Think I'm crazy yet?


----------



## myjazz (Feb 17, 2010)

LXPilot said:


> Think I'm crazy yet?


Crazy ?!?!?! you mean that is not normal...of course slight difference with Ti backing it


----------



## myjazz (Feb 17, 2010)

tanstaafl28 said:


> That would seem to me to describe the basis for Ne, not Ni.
> 
> If I understand you correctly, your reasoning goes something like this:
> 
> ...


I understand where you coming from with this, To me to take away being startled in the cause of Ni due to what ever Extroverted function is to be cause. Doesn't really add up to me, Since Ni can and does also subdue to outward perception also. The difference is an Introverted one takes it in "Introvertedlly" or "subjectively" the startling process is do to an indulgence in the introverted function. In this case we are speaking of Ni an Introverted perceiving function, so when and sudden burst especially of an perception one erupts Ni when it is purely being focused on can and will be like a sudden shock or startle. Unlike Ne which is based on perceiving Extroverted would be less likely and maybe not often at all. To be thrown into a startling state since it is already outward to begin with. Would be like with Ni at a haunted house not really focusing or even forgetting that was at an haunted house , Then all of suddenly something jumps out of you scaring the crap out of you. 
Also since for INFJ the extroverted function is Fe and INTJ it is Te, how would this really play in the role in your scenario in the OP topic? Another words how would Fe or Te be the cause of this?


----------



## nameused (Dec 4, 2012)

I identified an INTJ the other day due to the discussion about inferior Se. I had been perplexed for a while as to whether he was an INTP or INTJ. 
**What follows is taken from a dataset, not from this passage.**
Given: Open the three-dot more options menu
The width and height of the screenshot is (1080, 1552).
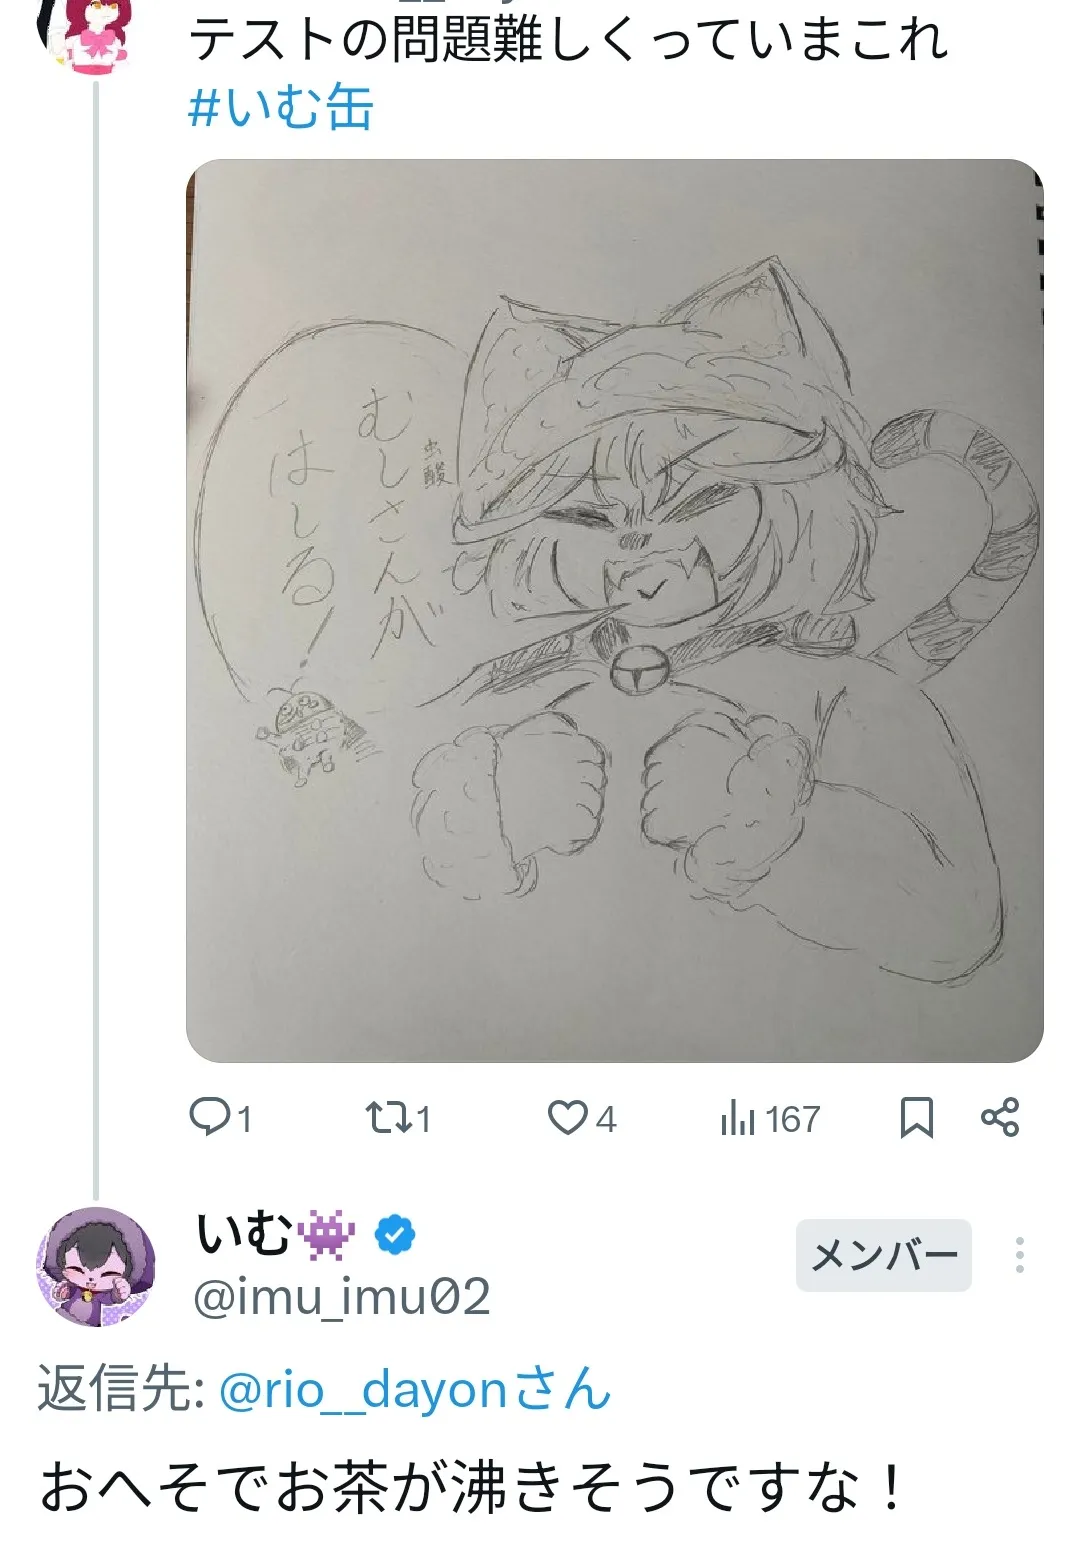Looking at the screenshot, I should (1019, 1255).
Perhaps you've read this humorous INTP description online before, and I thought it perfectly described the man I'm speaking of: 


*'INTP*: The Egghead
The typical INTP is a logical, abstract thinker whose intellect is ideally suited to understanding pure mathematics, linguistics, formal logic theory, and other pursuits unsuited to making a real living. The INTP can often understand even the most subtle nuances of lattice quantum chromodynamics, but cannot perform more concrete tasks such as dressing himself, operating a motor vehicle, or opening a door. An INTP may be able to tell you how to construct a nuclear reactor from a coconut and two pieces of string, but may be completely incapable of fixing a hole in a boat.'


(I apologize for the weird colors; I copied and pasted but don't know how to change the color)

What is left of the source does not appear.